The sun is beginning to shine on me,

But it's not like the sun that used to be.

The party's over, and there's less and less to say,

I got new eyes, everything looks far away.

Well, my heart's in the highlands at the break of day,

Over the hills and far away

There's a way to get there, and I'll figure it out somehow.

But I'm already there in my mind, and that's good enough for now.

- Bob Dylan, "Highlands"

Northumbria, 1995

"After that, Weatherby, send another owl to the Colombian Minister for Magic. Tell him ... tell him..." Bartemius Crouch's eyes focus on me for a moment, then roll back in his head. He mumbles, "Thou sayst the king grows mad."

"The king?" I get the feeling that his son's Imperius curse is growing weaker, on and off, but he doesn't seem to be getting any more coherent.

"I'll tell thee, friend, I am almost mad myself. I had a son... The gods are just, and of our pleasant vices ... no, that's not right. I am almost mad myself... Let me not be mad!"
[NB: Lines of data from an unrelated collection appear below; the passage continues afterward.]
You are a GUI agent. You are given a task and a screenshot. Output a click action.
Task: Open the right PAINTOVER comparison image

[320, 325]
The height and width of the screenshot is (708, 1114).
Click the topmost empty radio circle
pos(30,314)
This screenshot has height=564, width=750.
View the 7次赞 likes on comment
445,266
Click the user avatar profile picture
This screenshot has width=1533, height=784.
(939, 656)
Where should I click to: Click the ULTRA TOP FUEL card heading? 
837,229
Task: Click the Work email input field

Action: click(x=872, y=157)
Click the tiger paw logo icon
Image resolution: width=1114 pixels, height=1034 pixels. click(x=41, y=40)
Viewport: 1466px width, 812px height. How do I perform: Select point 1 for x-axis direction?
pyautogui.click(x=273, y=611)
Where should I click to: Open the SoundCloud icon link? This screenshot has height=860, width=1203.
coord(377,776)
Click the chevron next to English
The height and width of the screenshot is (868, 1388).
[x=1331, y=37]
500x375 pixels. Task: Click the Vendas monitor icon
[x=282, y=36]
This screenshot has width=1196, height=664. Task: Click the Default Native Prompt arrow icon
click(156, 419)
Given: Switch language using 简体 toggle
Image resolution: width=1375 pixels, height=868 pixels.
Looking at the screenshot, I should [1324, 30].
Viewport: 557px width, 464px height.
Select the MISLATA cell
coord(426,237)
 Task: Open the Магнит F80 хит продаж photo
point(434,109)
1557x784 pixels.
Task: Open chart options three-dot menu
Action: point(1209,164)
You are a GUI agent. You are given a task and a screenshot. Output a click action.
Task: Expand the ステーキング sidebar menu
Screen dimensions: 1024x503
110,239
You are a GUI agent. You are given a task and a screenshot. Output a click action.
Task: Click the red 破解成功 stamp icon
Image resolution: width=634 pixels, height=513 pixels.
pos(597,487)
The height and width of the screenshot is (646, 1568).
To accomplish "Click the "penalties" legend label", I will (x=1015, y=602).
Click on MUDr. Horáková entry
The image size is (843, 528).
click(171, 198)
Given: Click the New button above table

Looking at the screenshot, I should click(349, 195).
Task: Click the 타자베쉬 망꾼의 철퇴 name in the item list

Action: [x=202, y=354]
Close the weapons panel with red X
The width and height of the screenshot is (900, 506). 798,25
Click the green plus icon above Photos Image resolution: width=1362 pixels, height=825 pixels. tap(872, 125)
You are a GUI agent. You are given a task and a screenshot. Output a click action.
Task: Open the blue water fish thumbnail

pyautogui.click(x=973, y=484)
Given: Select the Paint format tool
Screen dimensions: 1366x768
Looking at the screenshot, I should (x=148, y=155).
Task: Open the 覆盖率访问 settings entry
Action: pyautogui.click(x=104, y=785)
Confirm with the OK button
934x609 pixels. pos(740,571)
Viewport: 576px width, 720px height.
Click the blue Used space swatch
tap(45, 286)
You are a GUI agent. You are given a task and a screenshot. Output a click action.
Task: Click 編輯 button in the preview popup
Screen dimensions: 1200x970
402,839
"Bit late to do anything about that." I take my handkerchief out of my pocket and wipe the spittle from his chin. "Don't take it so hard, though. We're all mad here. And I'd say that son of yours is a good deal madder than you are."

"My son ... twelve O.W.L.s, yes, very proud. Weatherby! Dost thou know Dover?"

"Yes, yes, I know Dover. Look, Barty, I made you some soup..." In vain, I try to focus his attention on the bowl of chicken broth. He hardly eats these days, and his eyes are sinking deeper and deeper into his face. I don't know how his son expects him to stay alive.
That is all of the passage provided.